Some lawmakers remained cautious, noting that ownership changes do not automatically resolve deeper oversight questions. Republican and Democratic critics have emphasized the need for enforceable safeguards and transparency about data controls and governance mechanisms.

“A change of ownership must be matched by clear, enforceable safeguards to protect Americans’ data and the integrity of our information ecosystem.”

U.S. lawmaker (statement)

Industry investors highlighted continuity for creators and advertisers, stressing that operational leadership and product availability were priorities. The named investors characterized the move as a long‑term business opportunity contingent on regulatory approval.

“We see a path forward that preserves the platform’s vibrancy while addressing legitimate security concerns.”

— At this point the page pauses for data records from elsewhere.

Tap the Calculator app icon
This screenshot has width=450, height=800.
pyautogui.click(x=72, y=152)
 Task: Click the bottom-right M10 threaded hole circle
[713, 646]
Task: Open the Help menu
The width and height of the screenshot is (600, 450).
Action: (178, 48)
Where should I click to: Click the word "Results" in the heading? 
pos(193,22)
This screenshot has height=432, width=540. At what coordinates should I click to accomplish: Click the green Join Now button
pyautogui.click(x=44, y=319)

Representative of investor consortium (press comment)

Unconfirmed

  • The precise percentage ownership held by each investor in the consortium has not been publicly disclosed at the time of the announcement.
  • Final, binding technical details on user‑data storage locations, encryption keys, and third‑party audit provisions have not been published and remain subject to regulatory review.
  • Whether the new structure will fully satisfy all pending or potential U.S. legal challenges is uncertain until regulators and courts assess the finalized agreements.

Bottom Line

The agreement to form a U.S.‑based TikTok majority‑owned by non‑Chinese investors represents a pragmatic resolution to a prolonged political and legal standoff. If implemented with concrete, enforceable data and governance safeguards, it can preserve the platform’s large U.S. user base and commerce while reducing the immediate national security rationale for a ban. However, ownership shifts alone do not guarantee long‑term stability: the deal’s durability will depend on the specificity and enforceability of operational controls, regulatory scrutiny, and the willingness of U.S. institutions to monitor compliance.

In the near term, users, advertisers and creators can expect operational continuity and reassurances from the company and its new backers. Policymakers and privacy advocates will continue to press for transparency and legally binding protections; their response will determine whether this arrangement becomes a template for handling other foreign‑linked platforms or remains a one‑off political accommodation.